A Very Kransky Christmas is the one you've always wanted to have, but have never been brave enough to attempt and, let's face it, your home life probably never gave rise to the sort of colourful anecdotes that studded the show like prunes in the Christmas cake. The Adelaide audience of Kransky fans was laughing its collective head off right from the start, watching the documentary footage of their trip from their home in Esk in Queensland to Adelaide, via the port of Amsterdam, the big koala, the big merino, and the big potato.
The three of them then slouched on stage, dressed in their familiar long black skirts, white blouses, red bows and long black hair. Mourne, Eve, and Dawn are three sisters, although to be accurate they are two and a half as Dawn, the tuba-playing one, was fathered on their mother by their father's brother, with whom she later eloped. That's only one of the little insights into their life in Esk that they share with the audience as the show progresses. Their life of make do and mend, in a crumbling house, with a backyard 'thunderbox', will make you grateful for indoor plumbing and other mod. cons. Truly, as Shakespeare said, "sweet are the uses of adversity which like the toad, ugly and venomous, bears yet a precious jewel in his head". They are straight-laced and straight-faced, excellent musicians, in the tradition of Hinge and Bracket of blessed memory, and Dame Edna Everage. I mentioned this to my companion who asked which one was in drag. I'm certain that they are all biologically female. They are weird, they are surreal.
Mourne does most of the talking, with back up from Eve on portable organ, tambourine and other noise making things. Dawn, the half, has the tuba, which she plays with such skill that I suggested to her after the show she consider the Vaughan Williams tuba concerto, followed by The Flight of the Bumble Bee.
Structurally, the show is built on reminiscences of their childhood, their life in Esk, their adventures on the road, each tale leading to another offbeat, sometimes minor key, performance of popular songs, as you've never heard them before. The story of the Christmas when the lecturer from the TAFE College ate the piece of pudding with the coin in, and was then force-fed a curry to expedite its recovery, led to a swinging version of 'Ring of Fire'. While I lost track of popular music in the 1970's I did pick up the Gangnam style quote and the line from Frozen but the music poured off the stage with such variety, that laughter erupted throughout the auditorium in an almost constant counterpoint to the fun on stage.
They invited audience participation in sing-alongs, and then prowled the auditorium selecting two men, Phil and Les, to join them on stage, where, decked out in Kransky drag, they joined in with tambourine swinging frenzy. The poignancy of the moment of farewell as the two men attempted to leave the stage was heartbreaking. The audience in an unaccustomed display of insensitivity laughed like drains.
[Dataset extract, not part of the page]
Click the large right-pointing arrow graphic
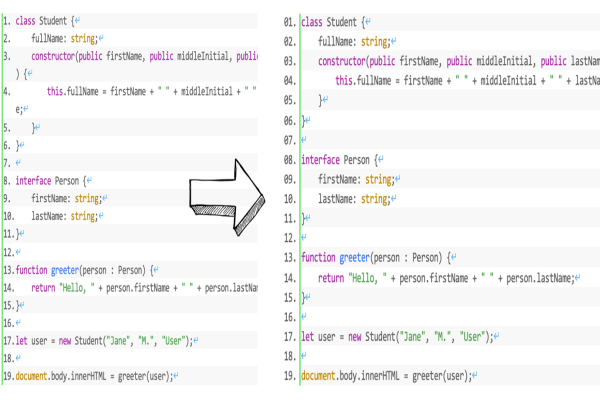click(227, 190)
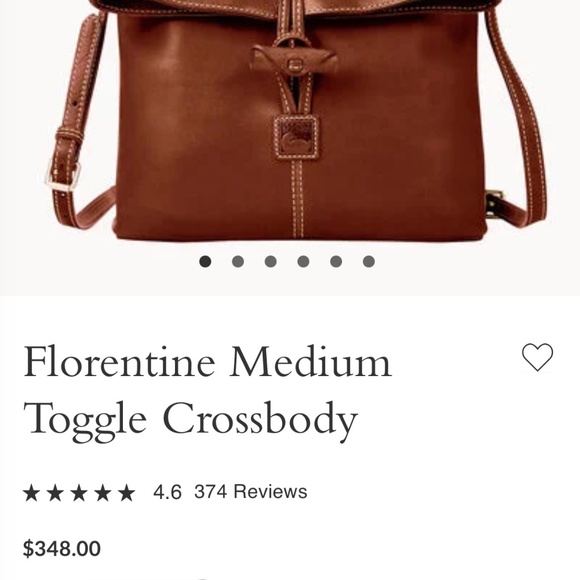The height and width of the screenshot is (580, 580).
Task: Show the third product image dot
Action: [x=271, y=262]
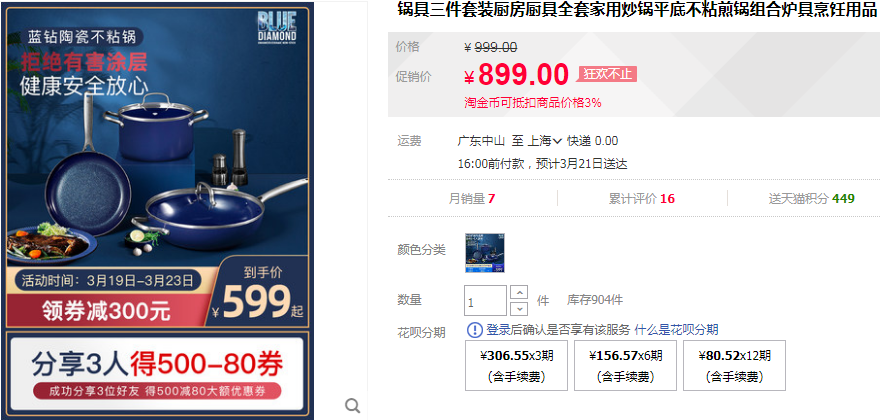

Heartless brutes. Have you never been beaten up in the Meat Ant Park Augathella by the girlfriend of the man you love?
Towards the end, Mourne offered up a Christmas prayer that all of us odd socks would meet again in the great spin dryer, and I'd happily tumble around with the Kranskys. I even bought one of their tea towels, now autographed, and a fridge magnet.
Esk is justly proud of the sisterhood of the travelling genes, the three Kransky sisters, and mentions them on its website, as it should.